General information
- Type: Two seat sport and training aircraft
- National origin: Japan
- Manufacturer: Nozawa Aviation Research Institute
- Designer: Saburo Tsuchihashi
- Number built: 1

History
- First flight: December 1941

= Nozawa X-1 =

The Nozawa X-1 was intended as a Japanese competitor in the early 1940s two seat civil aircraft market but only one had been built before the Pacific War ended civil activities. The prototype was employed as a trainer and glider tug.

==Design and development==

The Nozawa Aviation Research Institute was founded in 1939. Their first aircraft, the Nozawa Z-1, was just a copy of the two seat Taylorcraft J-2 Cub but their second, the two seat Nozawa X-1, was original and incorporated advanced features. Its first flight, piloted by Suetomi Kumano, was made in December 1941.
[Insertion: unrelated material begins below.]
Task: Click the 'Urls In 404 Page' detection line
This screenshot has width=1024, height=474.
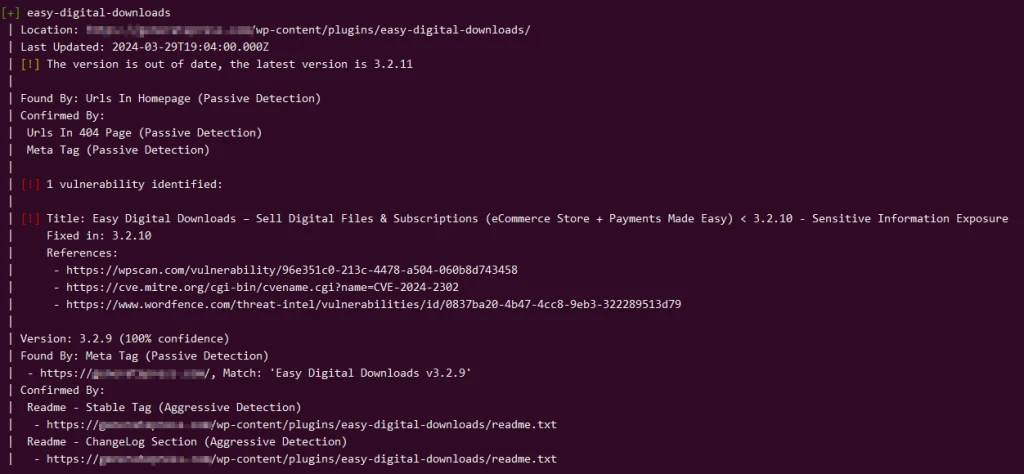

It had a low, cantilever, inverted gull wing with a wooden structure covered with a mixture of plywood and fabric. One advantage of the inverted gull form was that fixed landing legs, placed at the lowest points of the wing, were short. The legs of the X-1 were faired single struts with wheels under large fairings. The tailwheel was not faired.

The X-1's rounded fuselage was also wooden, with a semi-monocoque structure. The Pobjoy R radial engine came with its own cowling and the fuselage nose blended smoothly into it. There were two cockpits in tandem under a long, multipane transparency, starting ahead of the wing leading edge and ending near the trailing edge.

==Operational history==

In 1941 the X-1 was intended to be competitive with other two-seaters worldwide and there were plans for variants with other engines, but these ambitions ended whenr Japan attacked the United States base in Pearl Harbor. No more were built, though the prototype remained active as a trainer and glider tug at the Furukawa Centre.